Output the first line of the listing and each line after it, up to and including the line that contains "Given: Open the ≤ 12,0 ct/kWh dropdown", exactly as written, minus the pictures.

__________________________________________________

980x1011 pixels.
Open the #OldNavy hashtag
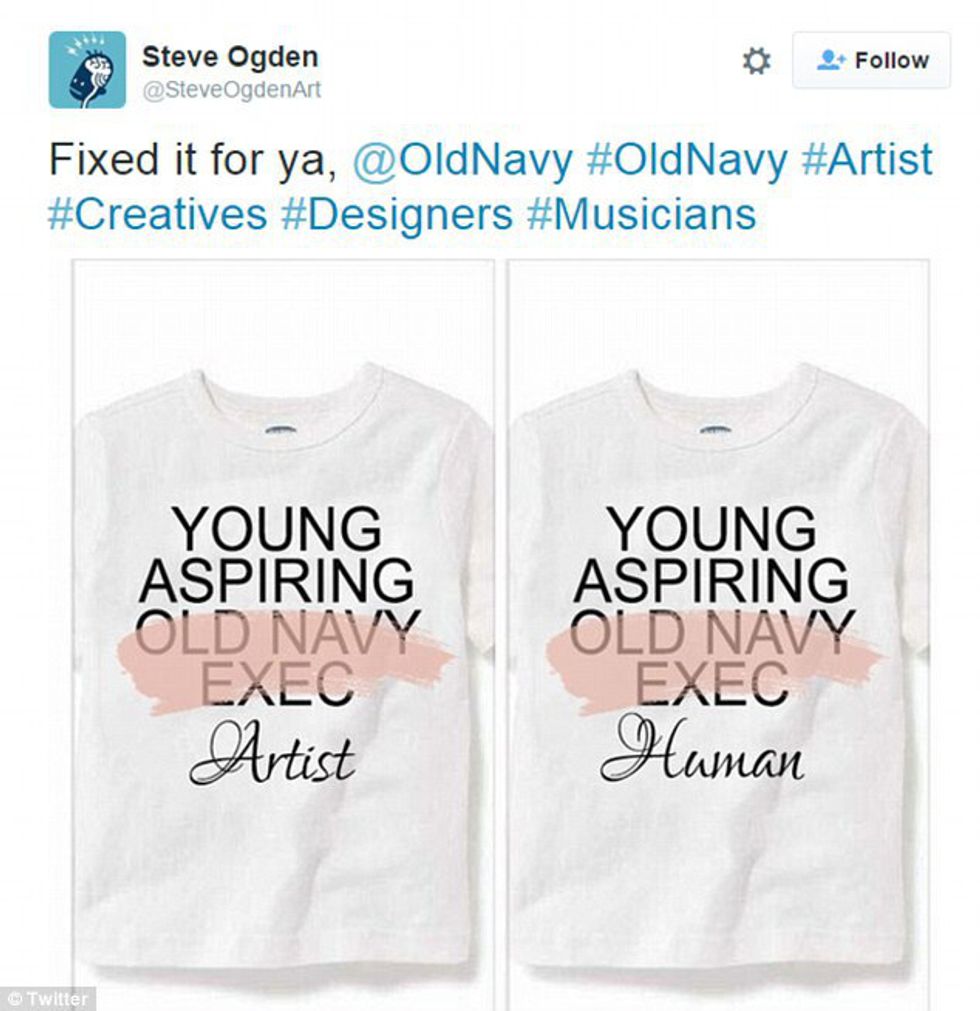click(x=687, y=160)
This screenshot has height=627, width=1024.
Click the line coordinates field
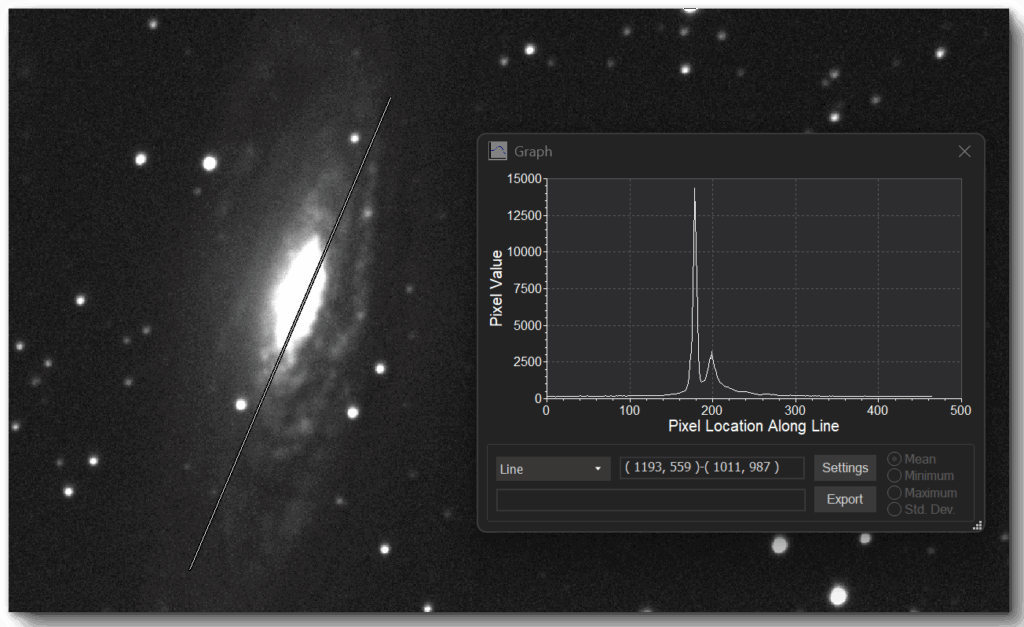tap(712, 468)
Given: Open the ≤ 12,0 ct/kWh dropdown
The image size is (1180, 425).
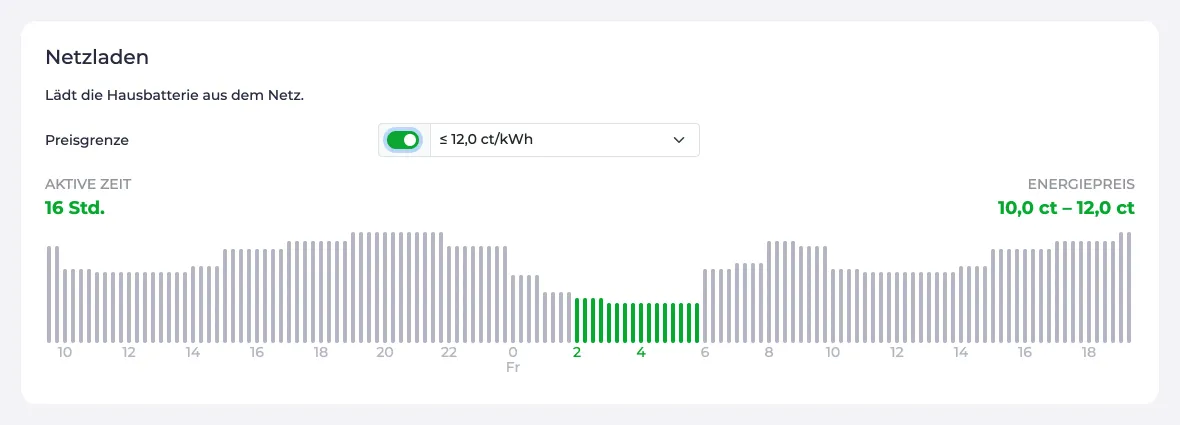Looking at the screenshot, I should pos(564,140).
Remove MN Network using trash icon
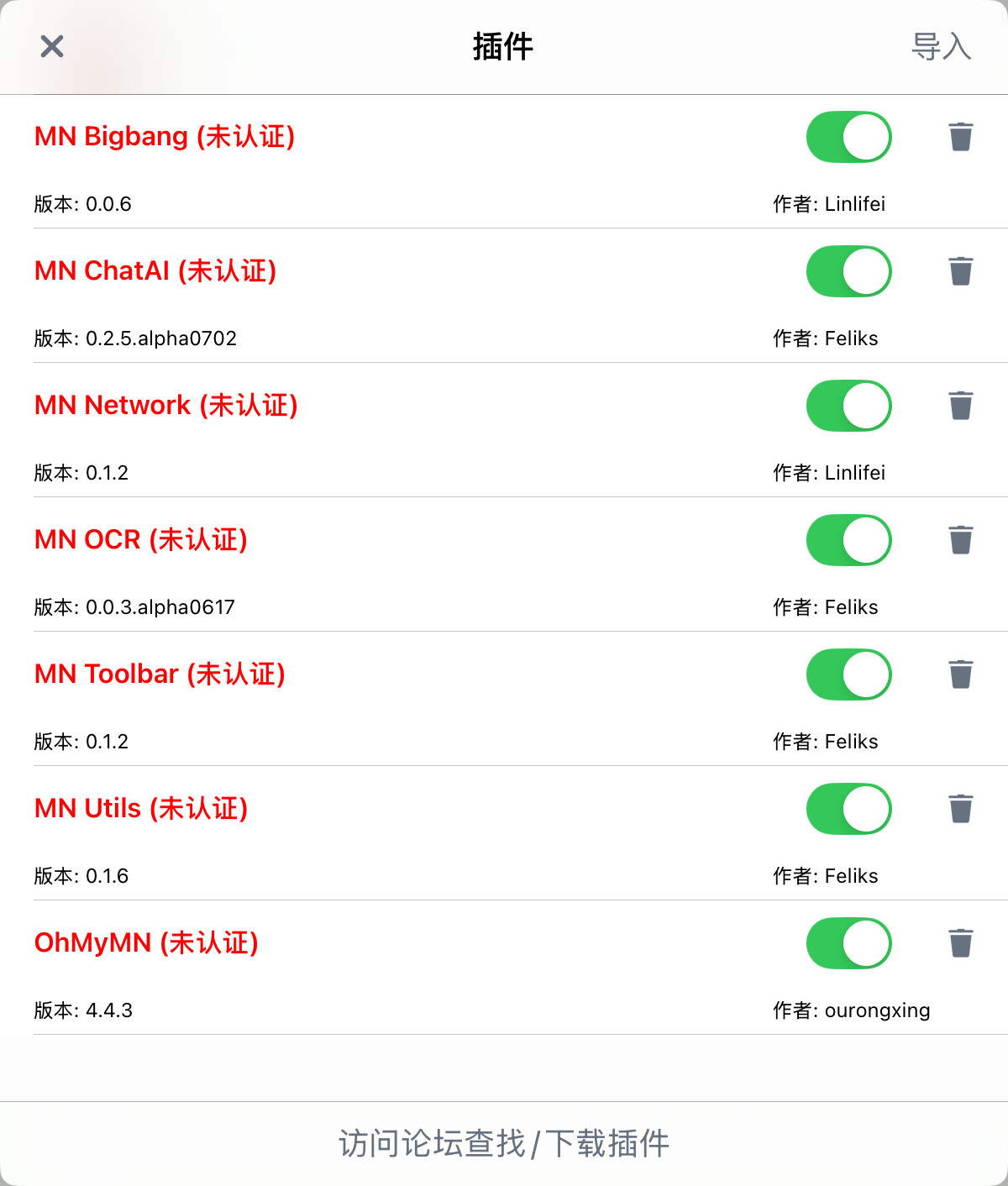This screenshot has height=1186, width=1008. tap(960, 406)
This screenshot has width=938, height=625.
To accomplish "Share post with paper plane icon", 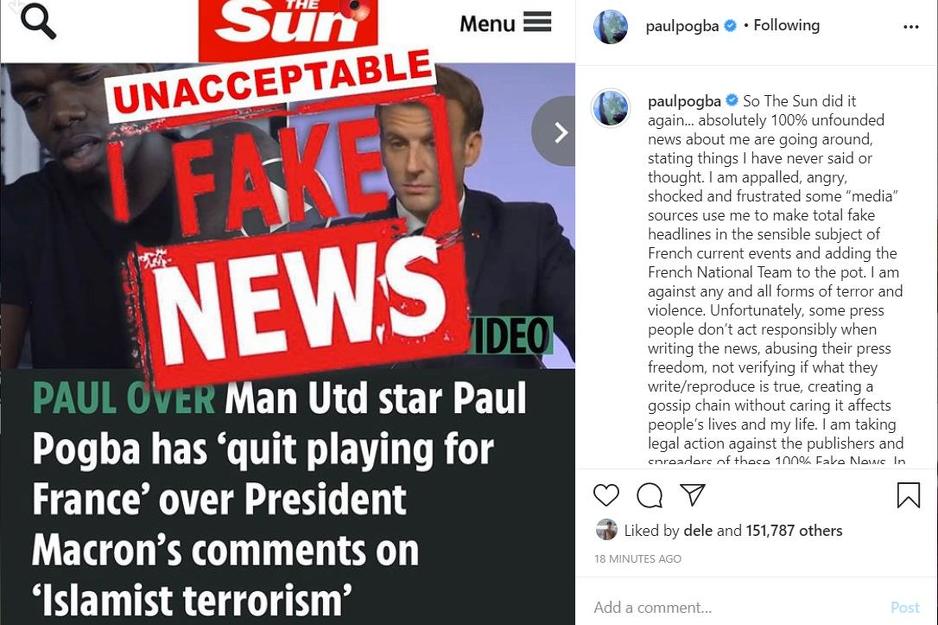I will [693, 495].
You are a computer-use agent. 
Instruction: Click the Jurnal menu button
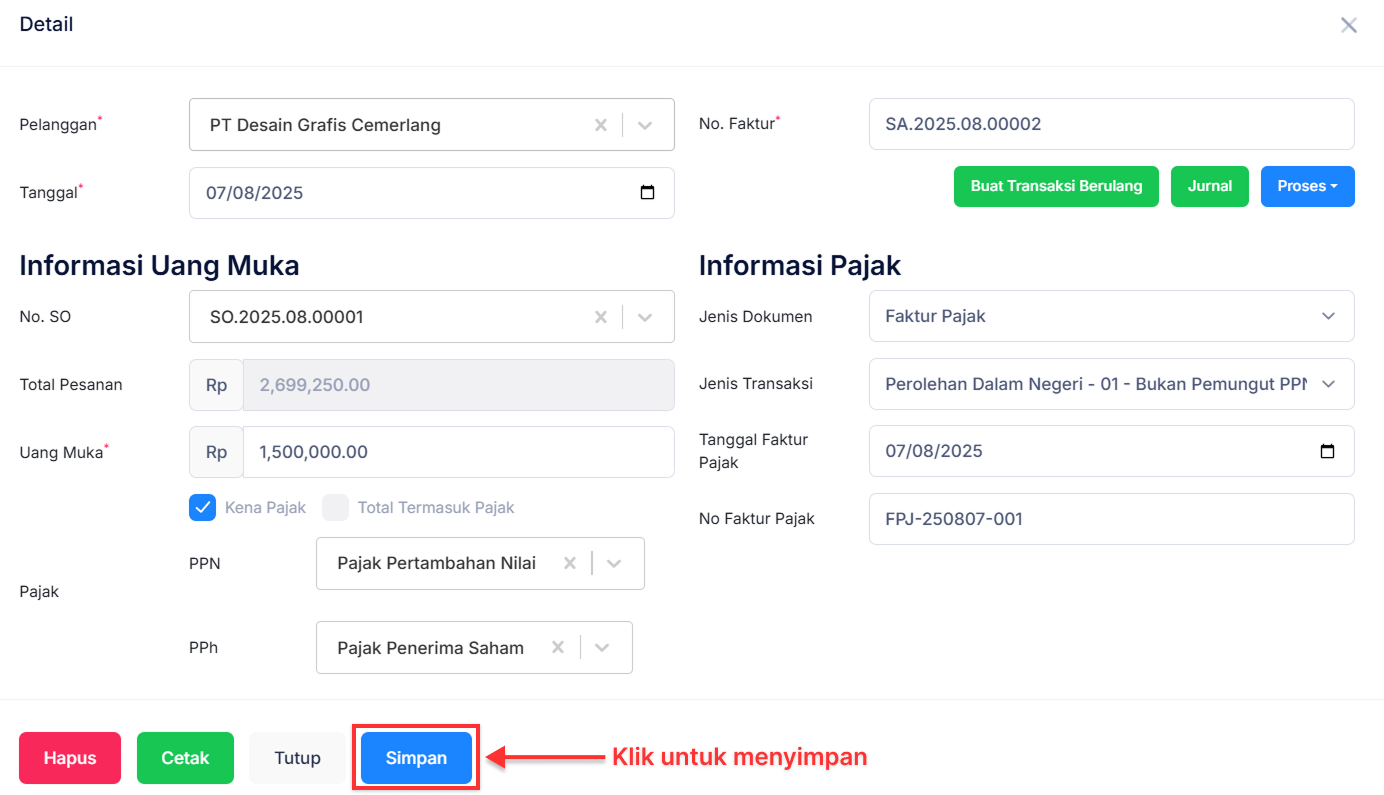click(x=1210, y=186)
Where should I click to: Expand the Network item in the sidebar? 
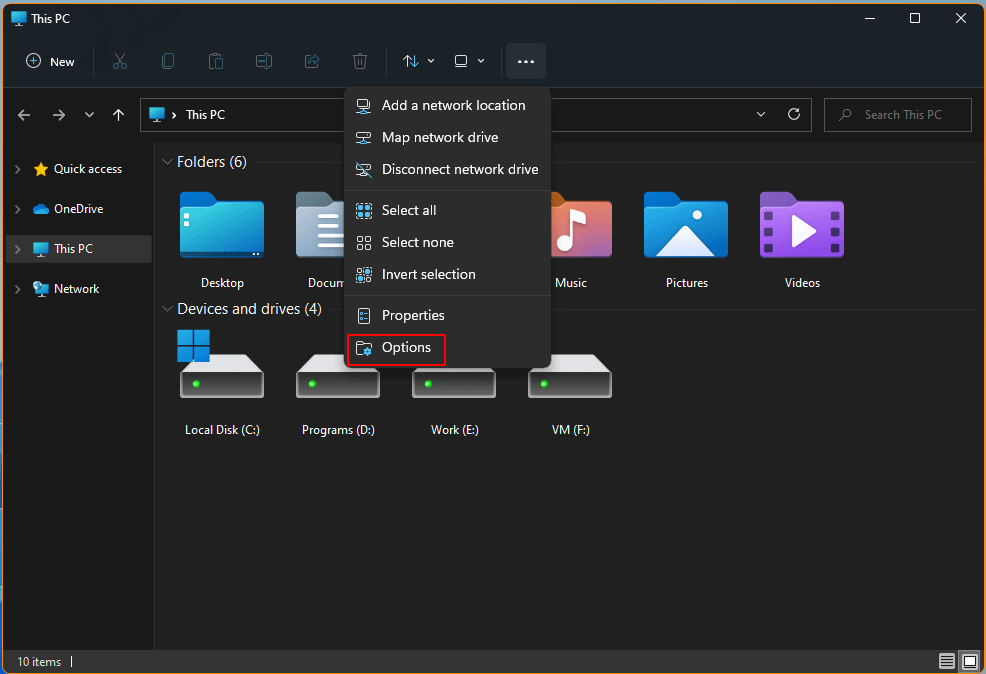[x=18, y=288]
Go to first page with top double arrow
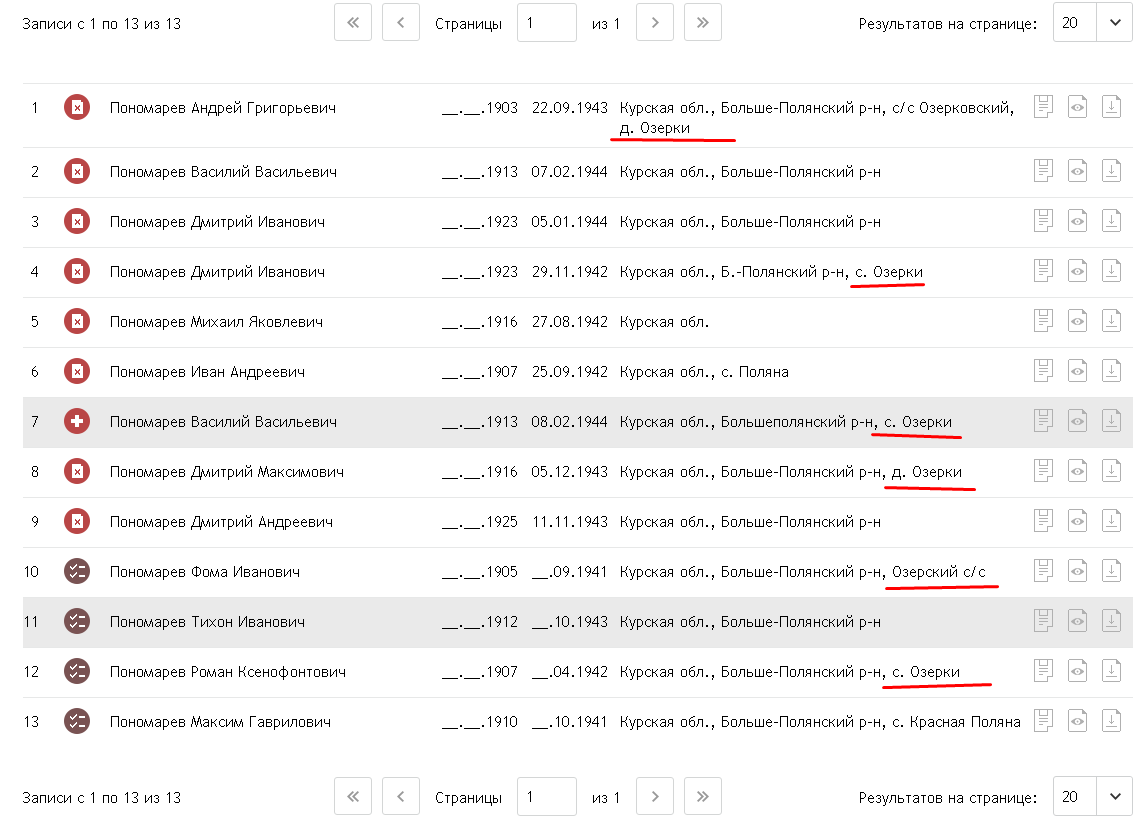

__________________________________________________

#### Solution to this problem
980x1011 pixels.
Open the #OldNavy hashtag
click(x=687, y=160)
This screenshot has height=627, width=1024.
Click the line coordinates field
tap(712, 468)
Given: Open the ≤ 12,0 ct/kWh dropdown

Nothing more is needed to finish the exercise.